[Data section — start]
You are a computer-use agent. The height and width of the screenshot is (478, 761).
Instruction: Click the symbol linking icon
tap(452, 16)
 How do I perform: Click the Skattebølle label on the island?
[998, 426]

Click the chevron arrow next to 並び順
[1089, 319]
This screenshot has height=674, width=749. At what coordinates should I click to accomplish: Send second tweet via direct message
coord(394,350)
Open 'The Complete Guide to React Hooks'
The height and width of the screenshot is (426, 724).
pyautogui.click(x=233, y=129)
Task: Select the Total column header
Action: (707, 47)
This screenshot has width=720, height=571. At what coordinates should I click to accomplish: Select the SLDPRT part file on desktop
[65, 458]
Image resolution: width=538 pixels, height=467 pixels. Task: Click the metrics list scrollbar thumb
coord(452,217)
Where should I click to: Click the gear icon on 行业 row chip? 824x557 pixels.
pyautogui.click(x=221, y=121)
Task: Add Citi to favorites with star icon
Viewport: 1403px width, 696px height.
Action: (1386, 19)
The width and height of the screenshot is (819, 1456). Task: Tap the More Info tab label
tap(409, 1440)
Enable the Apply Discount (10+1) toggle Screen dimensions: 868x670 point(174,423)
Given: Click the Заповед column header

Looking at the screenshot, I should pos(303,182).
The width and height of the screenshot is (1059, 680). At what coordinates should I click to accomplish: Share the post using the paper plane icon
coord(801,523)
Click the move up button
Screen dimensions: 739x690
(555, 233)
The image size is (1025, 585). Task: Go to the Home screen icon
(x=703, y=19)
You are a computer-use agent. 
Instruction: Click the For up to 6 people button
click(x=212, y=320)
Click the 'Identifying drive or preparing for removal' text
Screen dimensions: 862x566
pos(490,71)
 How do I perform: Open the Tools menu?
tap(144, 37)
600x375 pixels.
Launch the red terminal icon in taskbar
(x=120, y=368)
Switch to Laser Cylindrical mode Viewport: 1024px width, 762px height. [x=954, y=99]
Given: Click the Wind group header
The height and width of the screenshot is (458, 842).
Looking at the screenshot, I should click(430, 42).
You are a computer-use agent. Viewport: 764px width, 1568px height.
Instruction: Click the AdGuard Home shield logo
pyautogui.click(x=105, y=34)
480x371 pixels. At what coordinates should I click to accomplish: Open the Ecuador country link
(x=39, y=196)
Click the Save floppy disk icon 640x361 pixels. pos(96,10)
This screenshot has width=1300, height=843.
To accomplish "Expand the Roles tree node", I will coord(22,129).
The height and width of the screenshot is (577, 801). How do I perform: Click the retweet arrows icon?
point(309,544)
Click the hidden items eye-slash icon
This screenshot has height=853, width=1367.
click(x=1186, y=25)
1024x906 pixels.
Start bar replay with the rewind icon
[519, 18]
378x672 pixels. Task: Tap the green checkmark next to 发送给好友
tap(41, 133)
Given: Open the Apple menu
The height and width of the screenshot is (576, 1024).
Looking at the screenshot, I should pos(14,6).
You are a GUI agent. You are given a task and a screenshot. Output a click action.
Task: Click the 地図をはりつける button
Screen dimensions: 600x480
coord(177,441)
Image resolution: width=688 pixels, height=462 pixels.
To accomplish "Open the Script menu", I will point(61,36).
[Data section — finish]
Every line in the data above that contains the word "computer" should be copied.

** Your solution **
You are a computer-use agent. The height and width of the screenshot is (478, 761).
You are a computer-use agent. 
You are a computer-use agent. Viewport: 764px width, 1568px height.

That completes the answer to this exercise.